Oh yeah...it depends where your CPU is located on the board. Mines 3 inches away from the edge of the board, then an inch away from the board to the PSU, so I have fine clearance.


----------



## markkleb (Jul 9, 2006)

pt said:
			
		

> Did the modding contest has already choose the winner?


Nope, I think its Fri.


----------



## markkleb (Jul 9, 2006)

Azn Tr14dZ said:
			
		

> Where do the cables come out?


They dont, I cut them all off (looks cleaner that way) 

No they come out the side that faces the mobo wall. That way they are compleately hidden.


----------



## Azn Tr14dZ (Jul 9, 2006)

Mark, you already know you won, with 16 votes and the closest has 3...lol.


----------



## drade (Jul 9, 2006)

Cool power supply man.... I cant wait to make my new system at the end of this mounth cause I keep getting more and more jelous


----------



## raymanxp (Jul 9, 2006)

wow, i love how the 2 AC8's look on the PSU!  Makes for some serious looking air cooling, and yet it's silent.

So, get anymore converts yet to the AC-side?


----------



## OOTay (Jul 9, 2006)

looks good mark! cant wait to see to win this contest.


----------



## rpg711 (Jul 10, 2006)

lol can i have 115$? jk but thats nice 16 votes?


----------



## markkleb (Jul 10, 2006)

friday is a long way off.

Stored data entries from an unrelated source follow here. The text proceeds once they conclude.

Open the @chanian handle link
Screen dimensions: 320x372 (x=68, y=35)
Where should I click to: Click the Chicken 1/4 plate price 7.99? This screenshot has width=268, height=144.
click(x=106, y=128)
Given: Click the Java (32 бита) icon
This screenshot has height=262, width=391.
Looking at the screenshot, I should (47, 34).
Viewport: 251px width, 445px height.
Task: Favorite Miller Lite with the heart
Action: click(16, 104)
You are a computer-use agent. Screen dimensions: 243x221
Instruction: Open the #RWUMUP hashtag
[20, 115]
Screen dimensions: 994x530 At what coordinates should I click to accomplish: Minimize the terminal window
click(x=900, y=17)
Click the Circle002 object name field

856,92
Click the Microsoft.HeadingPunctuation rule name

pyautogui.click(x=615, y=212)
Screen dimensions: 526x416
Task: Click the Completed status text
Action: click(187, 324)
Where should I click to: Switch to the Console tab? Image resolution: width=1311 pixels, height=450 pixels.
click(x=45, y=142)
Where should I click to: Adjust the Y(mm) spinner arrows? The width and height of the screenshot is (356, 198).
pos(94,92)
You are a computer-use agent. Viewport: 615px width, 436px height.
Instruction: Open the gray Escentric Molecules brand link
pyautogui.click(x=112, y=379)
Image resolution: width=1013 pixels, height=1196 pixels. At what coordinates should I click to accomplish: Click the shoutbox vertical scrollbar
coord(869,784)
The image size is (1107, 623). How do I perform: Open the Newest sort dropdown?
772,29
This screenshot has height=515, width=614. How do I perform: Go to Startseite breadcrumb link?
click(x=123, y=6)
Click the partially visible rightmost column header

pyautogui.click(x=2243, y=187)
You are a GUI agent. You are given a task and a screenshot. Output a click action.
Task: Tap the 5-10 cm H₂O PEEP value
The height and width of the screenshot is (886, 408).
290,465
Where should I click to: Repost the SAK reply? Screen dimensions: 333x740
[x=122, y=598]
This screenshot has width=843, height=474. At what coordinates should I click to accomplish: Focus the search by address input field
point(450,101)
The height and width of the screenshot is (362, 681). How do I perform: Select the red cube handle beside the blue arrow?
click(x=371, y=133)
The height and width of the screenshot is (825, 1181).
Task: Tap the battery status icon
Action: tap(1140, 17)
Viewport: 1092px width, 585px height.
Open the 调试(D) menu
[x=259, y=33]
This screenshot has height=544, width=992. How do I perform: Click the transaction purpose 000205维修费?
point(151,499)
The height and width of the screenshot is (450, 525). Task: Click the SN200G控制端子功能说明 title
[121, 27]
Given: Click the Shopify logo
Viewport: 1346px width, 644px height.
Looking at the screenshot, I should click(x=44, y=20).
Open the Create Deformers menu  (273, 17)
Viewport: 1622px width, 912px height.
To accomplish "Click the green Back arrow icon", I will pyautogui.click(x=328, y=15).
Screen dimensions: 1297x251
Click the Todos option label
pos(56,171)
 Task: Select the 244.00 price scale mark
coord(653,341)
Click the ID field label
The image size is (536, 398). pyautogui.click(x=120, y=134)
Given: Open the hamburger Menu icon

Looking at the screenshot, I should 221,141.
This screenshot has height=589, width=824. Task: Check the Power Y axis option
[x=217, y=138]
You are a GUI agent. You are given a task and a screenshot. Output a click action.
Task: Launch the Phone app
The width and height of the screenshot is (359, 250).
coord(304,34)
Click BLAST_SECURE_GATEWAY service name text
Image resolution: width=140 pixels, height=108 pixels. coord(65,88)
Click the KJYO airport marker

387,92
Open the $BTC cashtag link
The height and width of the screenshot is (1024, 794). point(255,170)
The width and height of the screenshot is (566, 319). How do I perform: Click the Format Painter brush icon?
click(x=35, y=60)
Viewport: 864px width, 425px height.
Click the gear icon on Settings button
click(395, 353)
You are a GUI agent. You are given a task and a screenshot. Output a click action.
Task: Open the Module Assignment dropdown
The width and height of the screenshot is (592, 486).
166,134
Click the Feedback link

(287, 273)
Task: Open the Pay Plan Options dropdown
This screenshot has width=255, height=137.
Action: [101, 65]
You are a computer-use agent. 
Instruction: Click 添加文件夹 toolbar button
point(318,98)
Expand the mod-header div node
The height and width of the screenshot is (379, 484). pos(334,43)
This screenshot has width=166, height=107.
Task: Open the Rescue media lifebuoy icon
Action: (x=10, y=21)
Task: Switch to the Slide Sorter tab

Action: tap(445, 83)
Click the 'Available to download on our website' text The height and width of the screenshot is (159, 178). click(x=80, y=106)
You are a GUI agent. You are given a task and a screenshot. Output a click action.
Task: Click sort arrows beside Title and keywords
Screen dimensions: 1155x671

I do like my comp a LOT. But you never know what happens in a contest.

One time I was in a Car Stereo contest, my system kicked EVERYONES butt. Wasent even close.

But when they called the winner it was someone else, I thought what the hell? They had miscounted my score and they gave the throphy 6 friggen feet tall to another guy. (a friend of their shop)

They said cause they already gave him the trophy they couldnt take it back and gave me another one that was for a different class altogether.

And I entered RedChrome in a mod contest and it should have won easy, I even got more votes. But the Forum boss gave me second, lol. The comp that won had all the wires bunched up hidden behind plastic panels , wasent water cooled and was generally a soso comp. But again he was a friend of the Boss.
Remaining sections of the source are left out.